Material supplied Start Marker
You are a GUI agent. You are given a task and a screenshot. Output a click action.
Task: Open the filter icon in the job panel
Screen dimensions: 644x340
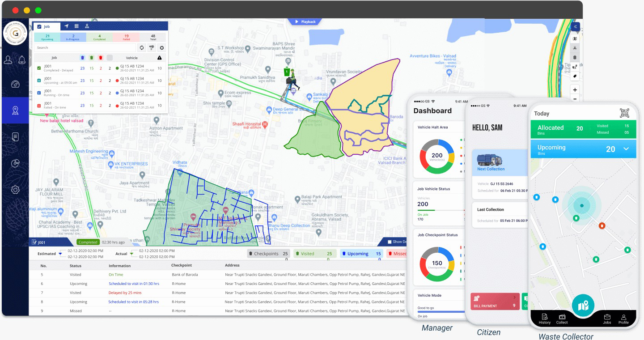click(x=152, y=48)
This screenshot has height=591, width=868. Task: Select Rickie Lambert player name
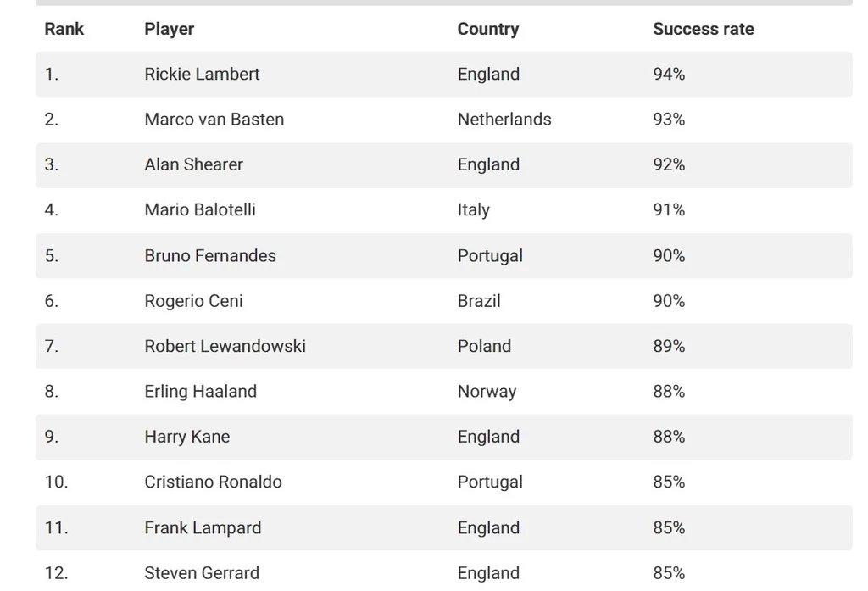click(x=202, y=75)
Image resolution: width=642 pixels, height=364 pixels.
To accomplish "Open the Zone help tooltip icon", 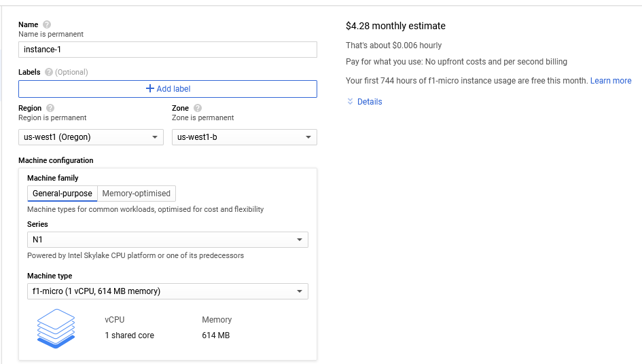I will 198,108.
Material supplied End Marker
→ Directions: What is needed is an exact copy of the lines above, from the one holding "Screen dimensions: 644x340" down to the one holding "Image resolution: width=642", with those two included and the pictures left out.

→ Response:
Screen dimensions: 644x340
click(x=152, y=48)
This screenshot has height=591, width=868. Task: Select Rickie Lambert player name
click(x=202, y=75)
Image resolution: width=642 pixels, height=364 pixels.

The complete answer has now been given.